C'est donc par rapport à eux-mêmes et en vue de leur intérêt personnel qu'ils font la loi et qu'ils décident de l'éloge et du blâme.

Pour effrayer les plus forts, les plus capables de l'emporter sur eux, et pour les empêcher de l'emporter en effet, ils racontent que toute supériorité est laide et injuste, et que l'injustice consiste essentiellement à vouloir s'élever au-dessus des autres : quant à eux, il leur suffit, j'imagine, d'être au niveau des autres, sans les valoir. Voilà pourquoi la loi déclare injuste et laide toute tentative pour dépasser le niveau commun, et c'est cela qu'on appelle l'injustice.

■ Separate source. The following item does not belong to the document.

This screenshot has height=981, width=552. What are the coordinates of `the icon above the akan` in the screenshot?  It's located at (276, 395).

Mais la nature elle-même, selon moi, nous prouve qu'en bonne justice celui qui vaut plus doit l'emporter sur celui qui vaut moins, le capable sur l'incapable.

Elle nous montre partout, chez les animaux et chez l'homme, dans les cités et les familles, qu'il en est bien ainsi, que la marque du juste, c'est la domination du puissant sur le faible et sa supériorité admise.

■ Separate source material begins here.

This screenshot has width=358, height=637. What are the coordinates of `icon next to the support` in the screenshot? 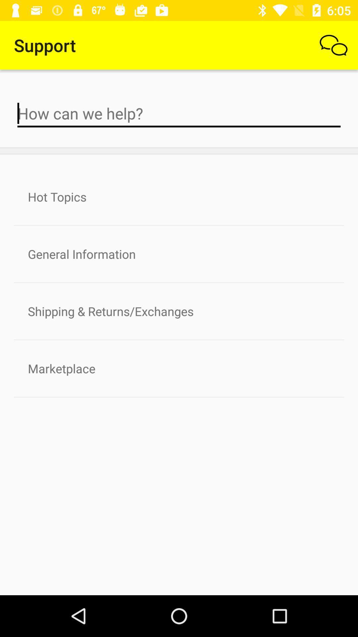 It's located at (334, 45).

De quel droit, en effet, Xerxès vint-il porter la guerre dans la Grèce, ou son père chez les Scythes?...

Mais tous ces gens-là agissent, à mon avis, selon la vraie nature du droit et, par Zeus, selon la loi de la nature, bien que ce soit peut-être contraire à celle que nous établissons, nous, et selon laquelle nous façonnons les meilleurs et les plus vigoureux d'entre nous, les prenant en bas âge, comme des lionceaux, pour les asservir à force d'incantations et de mômeries.

" PLATON QUESTIONNEMENT INDICATIF • Que signifie « en effet » dans « pour les empêcher de l'emporter en effet » ? • Importance dans le raisonnement de la notation : « sans les valoir.

»? • Le donc de : « C'est donc par rapport à eux-mêmes et en vue de leur intérêt personnel qu'ils...

» est-il justifié ? • La loi est-elle jugée intrinsèquement contre nature ? Toute loi ou la loi de qui ? • « La nature » prouve-t-elle quelque chose ? • Qu'est-ce qui est en jeu dans ce texte ? • Que pensez-vous de la thèse développée et de l'argumentation qui s'efforce de la justifier ? Introduction Ce texte est centré autour de l'opposition de la nature (triomphe de la force et de la violence considérées comme bénéfiques) et de la loi, conçue comme une inversion des valeurs naturelles et un produit du ressentiment des faibles contre les forts.

La loi, oeuvre des faibles contre les forts, est en opposition avec la nature qui exige le triomphe des puissants. Ces lignes posent le problème du fondement du droit : peut-on, avec Calliclès, fonder le droit sur la force ? On peut diviser en deux parties ce texte.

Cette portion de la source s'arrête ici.